Parents Not Happy with Blue School

Back in April I wrote about the Blue School.  By some measure it’s not doing so well.

Parents are yanking their kids out of the “progressive,” $32,000 per-year private school founded by the Blue Man Group — which has no books and no tests — because their kids are barely learning to read, The Post has learned.

One mother, who is yanking her son at the end of the school year, complained that the school is “unstructured.”

“It’s true,” she said when asked if her kid was struggling to read.

In all, she added, four of her son’s first-grade classmates are leaving the Financial District institution.

Another parent who dropped her first-grade son off yesterday said he’s not coming back next year — because he’s got nothing to do.

“When a 6-year-old says they’re bored, there’s a problem,” the mother said. “I think they bit off more than they can chew.”

via NYPOST.com.

So I guess school choice works then!

Of course, people who can afford $32,000/year tuition do have a lot of choices.  This story shows that they are willing to take their money elsewhere when they do not feel (think?) that they are getting a good value for their dollar.

But what about those who cannot afford private school tuition?  Why do we deny them the same choice?  Just because one is poor does not mean that they’re not interested in their children’s education.

And aren’t so called “public schools” funded with tax dollars?  In sending their children to private schools the rich are in fact double-taxed on education.  This might not be perceived as a problem (they can afford it) by some but that argument missed the point.  When the “rich” pay to have their children in private school they care less about the performance of the public schools.  They’re basically walking away on the taxes they’re paying, accepting it as a loss.  And they invest not only their money but their time and energy in the private school.  This leaves our “public schools” weaker.

I prefer to think about “public schools” as government run schools.  In reality, every member of society has a vested interest in the education of the youth.  In reality, ALL SCHOOLS ARE PUBLIC SCHOOLS.  The difference is that some schools are run by the government, and some are not.

What we find in the end is that government schools are run about as well as the government runs anything.  Which is why everyone, just like those who used to send their children to the Blue School, should have the option of sending the children to the school of their choice.

CPS Teacher’s Union Fights Everything

Having absolutely no logic to defend their position:

With a 90-day deadline on negotiations with the teachers union having passed, Chicago Public Schools can implement a teacher evaluation system that will see student performance count for 25 percent of an elementary school teacher’s assessment, a figure that will rise to 40 percent in five years.

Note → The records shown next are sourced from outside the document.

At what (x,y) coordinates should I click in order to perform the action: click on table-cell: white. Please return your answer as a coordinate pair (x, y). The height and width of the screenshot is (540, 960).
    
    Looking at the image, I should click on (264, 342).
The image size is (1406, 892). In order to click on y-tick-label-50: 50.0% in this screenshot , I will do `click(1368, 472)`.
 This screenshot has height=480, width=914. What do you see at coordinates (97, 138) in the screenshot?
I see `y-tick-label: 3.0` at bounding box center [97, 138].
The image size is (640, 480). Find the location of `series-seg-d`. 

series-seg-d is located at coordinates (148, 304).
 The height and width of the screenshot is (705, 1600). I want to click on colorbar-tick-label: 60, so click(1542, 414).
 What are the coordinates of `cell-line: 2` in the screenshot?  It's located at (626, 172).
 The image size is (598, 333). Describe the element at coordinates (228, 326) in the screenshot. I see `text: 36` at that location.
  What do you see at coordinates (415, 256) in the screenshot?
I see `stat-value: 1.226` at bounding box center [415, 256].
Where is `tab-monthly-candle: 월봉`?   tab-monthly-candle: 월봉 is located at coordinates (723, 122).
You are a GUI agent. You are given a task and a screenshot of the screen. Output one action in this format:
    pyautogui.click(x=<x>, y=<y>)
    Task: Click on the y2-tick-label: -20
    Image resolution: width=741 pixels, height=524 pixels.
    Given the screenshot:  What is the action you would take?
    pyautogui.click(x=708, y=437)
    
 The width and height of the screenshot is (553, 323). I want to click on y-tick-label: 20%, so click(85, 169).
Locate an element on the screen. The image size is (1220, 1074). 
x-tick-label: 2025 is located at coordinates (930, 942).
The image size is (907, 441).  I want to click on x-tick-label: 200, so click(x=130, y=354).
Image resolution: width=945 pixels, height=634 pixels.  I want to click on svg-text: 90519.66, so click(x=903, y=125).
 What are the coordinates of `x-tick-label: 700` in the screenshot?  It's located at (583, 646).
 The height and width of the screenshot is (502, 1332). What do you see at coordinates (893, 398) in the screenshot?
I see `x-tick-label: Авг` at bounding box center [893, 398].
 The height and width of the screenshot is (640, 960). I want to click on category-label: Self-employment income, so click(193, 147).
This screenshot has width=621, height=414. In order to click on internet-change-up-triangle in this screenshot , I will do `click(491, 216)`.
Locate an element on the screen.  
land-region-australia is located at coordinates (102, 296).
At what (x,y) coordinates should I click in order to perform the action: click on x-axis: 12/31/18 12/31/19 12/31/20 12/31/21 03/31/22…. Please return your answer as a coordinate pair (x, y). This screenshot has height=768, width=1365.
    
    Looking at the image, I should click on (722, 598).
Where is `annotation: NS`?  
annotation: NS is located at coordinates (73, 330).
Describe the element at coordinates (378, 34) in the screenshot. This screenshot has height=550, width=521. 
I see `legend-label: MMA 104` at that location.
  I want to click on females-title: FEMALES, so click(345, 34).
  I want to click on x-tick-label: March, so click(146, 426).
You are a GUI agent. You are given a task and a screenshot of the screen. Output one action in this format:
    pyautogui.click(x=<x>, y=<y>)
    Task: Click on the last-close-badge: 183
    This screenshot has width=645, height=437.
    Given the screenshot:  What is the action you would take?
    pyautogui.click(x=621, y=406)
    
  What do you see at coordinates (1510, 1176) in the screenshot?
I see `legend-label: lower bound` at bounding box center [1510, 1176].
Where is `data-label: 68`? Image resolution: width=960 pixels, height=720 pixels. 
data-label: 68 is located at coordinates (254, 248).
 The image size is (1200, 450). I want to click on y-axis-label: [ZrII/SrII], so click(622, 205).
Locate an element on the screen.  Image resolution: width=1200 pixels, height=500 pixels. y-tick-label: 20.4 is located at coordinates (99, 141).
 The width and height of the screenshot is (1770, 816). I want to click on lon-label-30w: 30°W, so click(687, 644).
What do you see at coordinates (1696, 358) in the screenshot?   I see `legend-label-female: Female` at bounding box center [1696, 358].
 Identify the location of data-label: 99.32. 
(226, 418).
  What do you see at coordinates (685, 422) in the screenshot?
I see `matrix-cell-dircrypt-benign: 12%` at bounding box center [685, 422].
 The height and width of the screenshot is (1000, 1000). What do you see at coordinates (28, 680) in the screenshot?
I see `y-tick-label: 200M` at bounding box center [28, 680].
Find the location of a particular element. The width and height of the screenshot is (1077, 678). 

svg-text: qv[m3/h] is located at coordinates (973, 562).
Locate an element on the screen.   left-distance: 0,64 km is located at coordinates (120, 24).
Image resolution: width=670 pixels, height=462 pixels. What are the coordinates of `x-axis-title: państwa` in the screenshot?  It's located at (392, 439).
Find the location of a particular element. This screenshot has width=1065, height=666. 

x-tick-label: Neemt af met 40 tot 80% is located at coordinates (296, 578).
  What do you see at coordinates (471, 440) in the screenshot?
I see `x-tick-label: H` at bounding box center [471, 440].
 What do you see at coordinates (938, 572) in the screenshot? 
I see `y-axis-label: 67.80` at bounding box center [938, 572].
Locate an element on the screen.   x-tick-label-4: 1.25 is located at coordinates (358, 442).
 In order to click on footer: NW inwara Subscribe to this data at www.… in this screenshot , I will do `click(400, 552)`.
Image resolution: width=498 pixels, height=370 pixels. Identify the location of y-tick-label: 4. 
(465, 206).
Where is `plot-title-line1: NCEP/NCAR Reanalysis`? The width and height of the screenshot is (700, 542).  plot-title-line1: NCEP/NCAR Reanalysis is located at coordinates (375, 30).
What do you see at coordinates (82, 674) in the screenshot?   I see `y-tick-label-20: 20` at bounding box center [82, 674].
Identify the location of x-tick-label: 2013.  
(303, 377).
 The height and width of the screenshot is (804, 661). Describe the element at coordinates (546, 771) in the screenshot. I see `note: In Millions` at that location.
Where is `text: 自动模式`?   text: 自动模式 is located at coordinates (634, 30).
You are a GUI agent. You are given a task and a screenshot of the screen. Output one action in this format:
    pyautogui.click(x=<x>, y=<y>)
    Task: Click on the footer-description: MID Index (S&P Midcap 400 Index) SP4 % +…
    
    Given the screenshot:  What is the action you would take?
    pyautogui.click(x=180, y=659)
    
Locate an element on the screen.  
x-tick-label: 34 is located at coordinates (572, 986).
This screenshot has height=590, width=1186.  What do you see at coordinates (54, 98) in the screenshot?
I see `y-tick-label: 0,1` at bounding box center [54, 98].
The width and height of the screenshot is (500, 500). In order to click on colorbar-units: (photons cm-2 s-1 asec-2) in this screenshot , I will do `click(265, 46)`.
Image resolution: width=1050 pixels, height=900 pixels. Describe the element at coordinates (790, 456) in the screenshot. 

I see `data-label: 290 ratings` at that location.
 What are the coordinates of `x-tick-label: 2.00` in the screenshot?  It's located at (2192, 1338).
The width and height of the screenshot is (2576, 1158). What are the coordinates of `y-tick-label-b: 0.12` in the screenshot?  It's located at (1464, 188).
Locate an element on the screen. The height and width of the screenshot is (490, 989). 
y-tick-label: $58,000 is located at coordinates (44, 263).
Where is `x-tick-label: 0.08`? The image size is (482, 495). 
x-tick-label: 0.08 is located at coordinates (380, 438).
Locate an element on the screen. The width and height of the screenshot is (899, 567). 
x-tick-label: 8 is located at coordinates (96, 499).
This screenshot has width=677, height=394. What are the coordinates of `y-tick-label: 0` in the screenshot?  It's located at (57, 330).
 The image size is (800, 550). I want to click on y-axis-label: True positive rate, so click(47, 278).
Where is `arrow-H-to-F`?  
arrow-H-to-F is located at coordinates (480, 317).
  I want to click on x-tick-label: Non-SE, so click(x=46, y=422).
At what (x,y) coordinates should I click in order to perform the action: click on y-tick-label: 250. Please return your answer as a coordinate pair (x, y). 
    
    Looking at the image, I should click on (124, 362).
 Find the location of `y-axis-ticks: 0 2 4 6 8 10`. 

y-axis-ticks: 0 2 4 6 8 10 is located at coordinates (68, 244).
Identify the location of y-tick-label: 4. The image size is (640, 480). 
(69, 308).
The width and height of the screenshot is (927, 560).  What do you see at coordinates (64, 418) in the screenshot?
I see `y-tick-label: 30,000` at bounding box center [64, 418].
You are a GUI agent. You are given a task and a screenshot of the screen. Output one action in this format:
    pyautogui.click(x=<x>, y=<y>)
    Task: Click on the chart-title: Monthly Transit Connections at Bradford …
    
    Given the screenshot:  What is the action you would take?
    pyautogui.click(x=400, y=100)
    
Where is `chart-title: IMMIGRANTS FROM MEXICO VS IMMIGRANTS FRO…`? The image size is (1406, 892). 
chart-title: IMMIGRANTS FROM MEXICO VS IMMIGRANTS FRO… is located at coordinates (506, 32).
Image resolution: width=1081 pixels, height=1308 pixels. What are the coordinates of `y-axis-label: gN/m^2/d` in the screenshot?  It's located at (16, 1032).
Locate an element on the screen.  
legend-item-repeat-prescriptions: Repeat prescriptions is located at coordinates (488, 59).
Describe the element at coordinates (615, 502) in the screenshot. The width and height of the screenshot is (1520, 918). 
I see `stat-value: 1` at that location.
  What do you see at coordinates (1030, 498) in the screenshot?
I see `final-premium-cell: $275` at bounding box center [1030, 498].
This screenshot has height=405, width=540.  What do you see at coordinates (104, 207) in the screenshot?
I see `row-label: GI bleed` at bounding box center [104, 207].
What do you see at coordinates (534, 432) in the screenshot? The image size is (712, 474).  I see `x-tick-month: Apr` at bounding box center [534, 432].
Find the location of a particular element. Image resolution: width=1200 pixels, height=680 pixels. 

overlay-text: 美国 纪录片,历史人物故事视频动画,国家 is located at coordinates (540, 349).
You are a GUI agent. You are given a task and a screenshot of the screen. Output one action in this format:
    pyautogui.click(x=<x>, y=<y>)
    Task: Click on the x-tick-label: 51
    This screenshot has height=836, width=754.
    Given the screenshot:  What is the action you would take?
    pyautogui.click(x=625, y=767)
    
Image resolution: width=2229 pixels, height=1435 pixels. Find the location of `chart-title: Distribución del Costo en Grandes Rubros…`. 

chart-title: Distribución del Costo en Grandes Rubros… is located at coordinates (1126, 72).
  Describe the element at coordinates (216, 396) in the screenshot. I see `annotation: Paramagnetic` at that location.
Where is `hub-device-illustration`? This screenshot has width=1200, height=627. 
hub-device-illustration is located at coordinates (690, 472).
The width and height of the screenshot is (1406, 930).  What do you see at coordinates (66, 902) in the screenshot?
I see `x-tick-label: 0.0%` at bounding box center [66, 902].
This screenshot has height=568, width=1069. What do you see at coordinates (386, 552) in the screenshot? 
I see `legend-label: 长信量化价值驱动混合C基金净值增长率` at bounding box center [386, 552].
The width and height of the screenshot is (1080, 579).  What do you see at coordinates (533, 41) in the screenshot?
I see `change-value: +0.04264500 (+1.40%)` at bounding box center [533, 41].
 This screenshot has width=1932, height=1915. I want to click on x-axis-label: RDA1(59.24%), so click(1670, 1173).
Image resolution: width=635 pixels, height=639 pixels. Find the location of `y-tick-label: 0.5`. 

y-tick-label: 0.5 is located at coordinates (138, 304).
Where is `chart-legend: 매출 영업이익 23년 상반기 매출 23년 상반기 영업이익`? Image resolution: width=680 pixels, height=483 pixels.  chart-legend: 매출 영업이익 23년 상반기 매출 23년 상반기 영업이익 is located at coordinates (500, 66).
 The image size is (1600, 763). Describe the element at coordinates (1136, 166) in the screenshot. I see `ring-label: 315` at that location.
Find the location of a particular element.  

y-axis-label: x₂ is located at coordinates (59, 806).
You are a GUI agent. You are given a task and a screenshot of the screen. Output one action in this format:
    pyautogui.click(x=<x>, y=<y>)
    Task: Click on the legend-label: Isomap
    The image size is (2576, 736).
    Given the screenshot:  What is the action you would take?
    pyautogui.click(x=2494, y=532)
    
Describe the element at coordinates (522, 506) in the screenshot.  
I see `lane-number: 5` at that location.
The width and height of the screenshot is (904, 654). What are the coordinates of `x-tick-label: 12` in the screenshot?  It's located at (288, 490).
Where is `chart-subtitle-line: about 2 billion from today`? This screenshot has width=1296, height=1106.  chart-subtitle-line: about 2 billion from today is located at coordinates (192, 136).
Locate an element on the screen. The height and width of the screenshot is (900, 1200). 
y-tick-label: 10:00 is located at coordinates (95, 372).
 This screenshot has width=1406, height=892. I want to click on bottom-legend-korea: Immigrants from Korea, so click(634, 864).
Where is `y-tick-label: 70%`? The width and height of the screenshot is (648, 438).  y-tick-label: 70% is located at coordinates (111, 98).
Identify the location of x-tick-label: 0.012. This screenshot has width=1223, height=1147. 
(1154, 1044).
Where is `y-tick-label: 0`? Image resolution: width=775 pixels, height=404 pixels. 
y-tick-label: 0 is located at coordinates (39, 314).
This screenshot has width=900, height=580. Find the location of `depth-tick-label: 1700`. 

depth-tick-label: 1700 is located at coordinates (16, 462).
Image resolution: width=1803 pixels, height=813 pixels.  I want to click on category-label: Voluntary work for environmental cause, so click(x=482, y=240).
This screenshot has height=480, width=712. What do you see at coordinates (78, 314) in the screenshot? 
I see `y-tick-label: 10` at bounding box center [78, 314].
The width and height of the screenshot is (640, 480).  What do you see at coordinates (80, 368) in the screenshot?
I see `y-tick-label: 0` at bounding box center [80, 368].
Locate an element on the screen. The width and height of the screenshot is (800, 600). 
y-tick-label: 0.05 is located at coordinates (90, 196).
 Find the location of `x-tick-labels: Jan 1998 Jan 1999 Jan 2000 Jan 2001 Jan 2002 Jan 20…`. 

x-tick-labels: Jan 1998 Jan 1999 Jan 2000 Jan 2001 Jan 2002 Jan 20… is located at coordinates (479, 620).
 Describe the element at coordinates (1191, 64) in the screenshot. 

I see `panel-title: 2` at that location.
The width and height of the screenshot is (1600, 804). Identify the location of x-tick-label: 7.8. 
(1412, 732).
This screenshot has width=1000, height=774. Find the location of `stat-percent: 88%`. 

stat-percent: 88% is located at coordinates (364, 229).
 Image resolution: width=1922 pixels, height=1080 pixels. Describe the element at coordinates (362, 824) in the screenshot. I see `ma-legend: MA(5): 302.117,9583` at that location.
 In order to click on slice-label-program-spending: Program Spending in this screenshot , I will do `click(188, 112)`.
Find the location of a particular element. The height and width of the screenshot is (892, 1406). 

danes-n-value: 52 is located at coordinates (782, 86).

The Chicago Teachers Union has opposed such significant weight on student performance, but even at its highest the CPS proposal for student performance is less than the 50 percent used in states such as Colorado, Tennessee and Ohio.

via Chicago Tribune.

So we’re still going to be behind other states, but yet CTU is still fighting it:

“We don’t disagree on every aspect, but we don’t agree on the plan as a whole,” said CTU’s lead negotiator, Carol Caref.  Currently, teachers are evaluated using a checklist that both principals and teachers have called useless.

I see, the current system sucks and everyone knows it’s worthless but whatever you do, don’t include student performance in any new evaluation method.

Caref said the union thinks having student performance count for 40 percent is too high because of concerns about the test data’s reliability. He said the union believes it’s a mistake to implement a new evaluation system without first trying it on a pilot basis to identify any problems.

Ya, problems like it may show that teachers that suck have been given the green light to continue to not educate children year after year after year.  That would be a problem for the Union.

Big win for the children though.

CTU can’t die soon enough.  CPS has completely failed generations of students nearly entirely as a result of CTU pushing it’s significant weight around.  Can’t evaluate teachers… shear nonsense.

CPS lost it’s moral imperative years ago.  We as a people owe it to our children to build a competitive network of schools which give parents a real choice — a voice — in their children’s education.

If we’re really all in this together, then All Schools are Public Schools.